Sleeman Breweries Ltd. has leased a 45,000-square-foot distribution and retail centre on Annacis Island, adding to the Ontario-based beermaker's push into the West Coast market.

Sleeman, which already owns upscale B.C. brewers Okanagan Spring and Shaftebury, plans on going after the average suds drinker with B.C. distribution of Stroh's brand beers including Old Milwaukee, Colt 45 and Rainier.

The new facility, which is triple the size of the company's previous local warehouse and distribution centre, will service retail and wholesale customers in the Lower Mainland.
The location will also have a small retail operation. The warehouse will operate under the Okanagan Spring name because it is the best-known brand to B.C. customers, says Sleeman marketing manager Steve Pelkey.

The Sleeman strategy follows what Pelkey called "the book-end approach."
Sleeman beer is positioned as a "premium beer," selling at $9.95 for a six-bottle case. Shaftebury and Okanagan Spring, which retail for $9.25 for six bottles, compete with microbrew beers. The Stroh family of beers make up Sleeman's "value-priced" category. In its annual report, Sleeman said the segments flank the "regular" beer category.
Sleeman's B.C. strategy caused one industry analyst to comment that Canada's two biggest brewers should be paying attention to the country's No. 3 brewer in the $842-million domestic beer market in B.C.

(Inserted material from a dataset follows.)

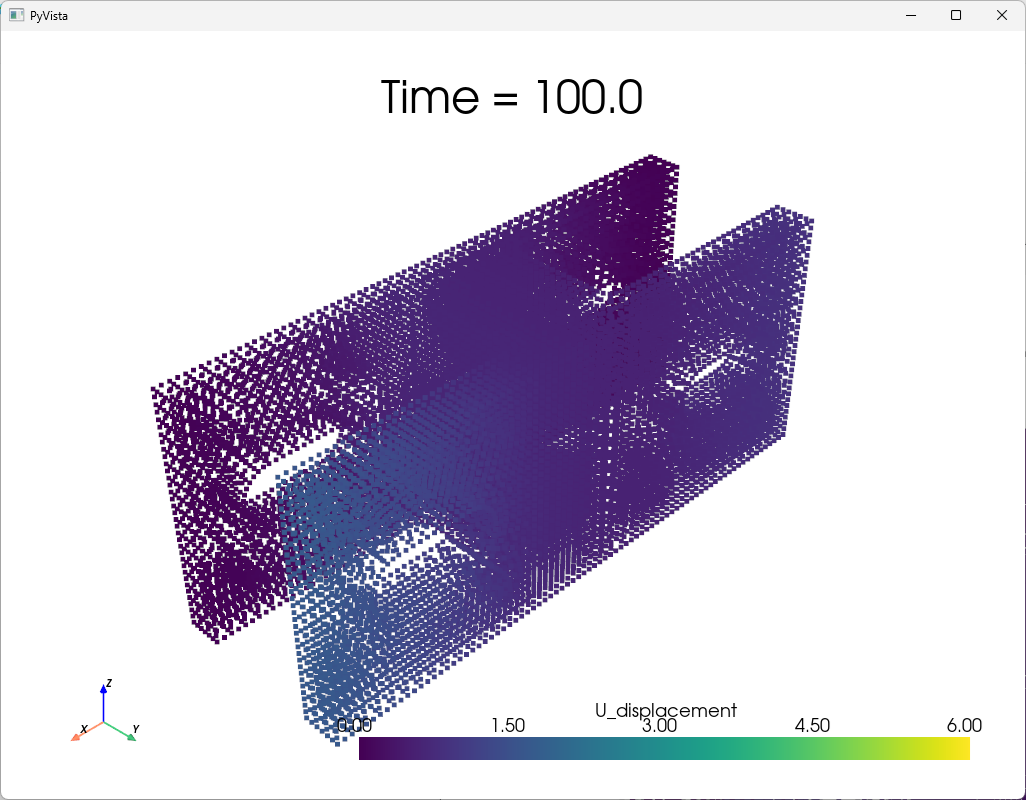Maximize the PyVista window
1026x800 pixels.
pos(956,15)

"The challenge with Molson and Labatt are that their high-volume consumers are aging and not drinking as much. If I was Molson and Labatt, I'd consider Sleeman the competitor to watch," said Michael Brodie, a former 23-year Molson executive who is now a management consultant specializing in consumer products with Arthur Andersen Consultants.

Brodie said Sleeman is building a customer base that will be brand loyal by appealing to "young, affluent consumers." Brodie added that 80 per cent of the beer industry's business comes from 20 per cent of the drinkers. And the tastes of heavy beer drinkers are not fickle, noted Brodie.

But Pelkey said Molson and Labatt are not direct competitors, even though they sell brands that fall into the same categories covered by Sleeman. Rickards Red, produced under the Capilano Brewery name, is a Molson product created to appeal to the microbrew customers.

Kootenay Mountain Ale, brewed in Creston, B.C., is Labatt's specialty beer. It is "styled" as an ale to compete with microbrews, says Labatt public relations manager Tanya Oliva.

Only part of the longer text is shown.